START Document excerpt
On the third point, consider the cases where a DTD can't completely
express the constraints on the document. Or where the application that
produced the document and the one that consumes it both implement the
document structure in code rather than a DTD. Such an application may
use a well-formed parser to read the document and then apply the
constraints via explicit code.
For these reasons I would:
1. Allow a document to indicate the structure that it meets, which can
be a totally abstract URI and/or a DTD.
2. Require well-formed parsers to handle attribute defaults, entities,
and external files but not element declarations.
3. A validating parser would add processing element declarations and
full attribute processing.
4. An application (the user of the parser) selects if the parser will
validate and in fact can substitute its own selected DTD.
Marc B McDonald
Principal Software Scientist
Design Intelligence, Inc
www.design-intelligence.com
----------
From: Simon St.Laurent [SMTP:simonstl@simonstl.com]
Sent: Thursday, April 08, 1999 8:57 AM
To: XML-Dev Mailing list
Subject: Re: SUMMARY: XML Validation Issues (was: several threads)
At 08:22 AM 4/8/99 -0700, Tim Bray wrote:
>>(not to UI designers, provide two
>>separate icons for "validate" and "check wf" )
END Document excerpt
START Recorded data
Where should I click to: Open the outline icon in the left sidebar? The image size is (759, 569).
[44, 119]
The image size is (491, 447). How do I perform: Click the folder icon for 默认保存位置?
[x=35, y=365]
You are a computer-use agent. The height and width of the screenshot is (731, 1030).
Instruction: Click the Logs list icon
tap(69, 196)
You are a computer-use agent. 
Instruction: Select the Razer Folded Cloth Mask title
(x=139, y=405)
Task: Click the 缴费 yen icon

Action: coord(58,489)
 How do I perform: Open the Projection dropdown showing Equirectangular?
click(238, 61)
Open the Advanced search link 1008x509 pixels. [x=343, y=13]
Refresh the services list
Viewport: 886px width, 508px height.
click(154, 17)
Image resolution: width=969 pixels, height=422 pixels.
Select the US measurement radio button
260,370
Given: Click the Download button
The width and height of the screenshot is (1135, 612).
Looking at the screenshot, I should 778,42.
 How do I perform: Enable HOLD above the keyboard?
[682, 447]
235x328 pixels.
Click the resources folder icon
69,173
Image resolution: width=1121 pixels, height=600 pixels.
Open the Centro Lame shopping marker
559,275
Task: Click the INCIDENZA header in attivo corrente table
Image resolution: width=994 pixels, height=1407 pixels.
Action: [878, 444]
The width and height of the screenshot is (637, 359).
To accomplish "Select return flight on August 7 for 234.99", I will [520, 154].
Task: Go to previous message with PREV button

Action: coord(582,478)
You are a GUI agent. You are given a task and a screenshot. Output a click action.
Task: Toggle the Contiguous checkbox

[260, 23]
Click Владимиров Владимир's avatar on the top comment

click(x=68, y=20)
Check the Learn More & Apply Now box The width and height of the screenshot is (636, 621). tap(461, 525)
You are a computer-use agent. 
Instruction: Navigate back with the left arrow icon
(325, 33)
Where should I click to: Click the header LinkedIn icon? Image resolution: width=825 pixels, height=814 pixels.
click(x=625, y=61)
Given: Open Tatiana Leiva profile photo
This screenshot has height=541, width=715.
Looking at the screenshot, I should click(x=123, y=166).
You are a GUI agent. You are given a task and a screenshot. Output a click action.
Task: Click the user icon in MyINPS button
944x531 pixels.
END Recorded data
### Parts of the exercise
a) Answer these questions about the mailing list text on XML validation, one line each:
(i) What does the first proposal say a document can point to as the structure it meets?
(ii) What job title is listed under Marc B McDonald's name?
(iii) What subject line does the message from Simon St.Laurent carry?
b) Extend the mailing list text on XML validation, picking up right after its last line.

### Answer set
a)
(i) A totally abstract URI and/or a DTD.
(ii) Principal Software Scientist.
(iii) Re: SUMMARY: XML Validation Issues (was: several threads)

b)
>
>Yes! IE5 has a nice validation capability, but no way (that I've
>found) for the user to invoke it. Is there one?
See
http://msdn.microsoft.com/downloads/samples/internet/xml/xml_validator/
defau
lt.asp. I don't know that it counts as 'user invocation' the way you
meant,
though.
>Good question; I can see both sides. But in fact, Chris, I think
what's
>motivating you here is less a concern for forcing validation than a
>concern for forcing the use of the external DTD for entity
declarations
>& attribute defaults and so on. Which is fine; but I think there
are
>2 separate questions here:
>
> - should a document be able to ask for validation
> - should a document be able to ask for guaranteed reading of all
> external entities
>
>Related but distinct. -Tim
And that's precisely why XML Processing Description Language (XPDL)
separates
them. See http://purl.oclc.org/NET/xpdl for details. It also
provides a
mechanism for making the readability of these features optional, when
appropriate, though the default requires the resources to be read.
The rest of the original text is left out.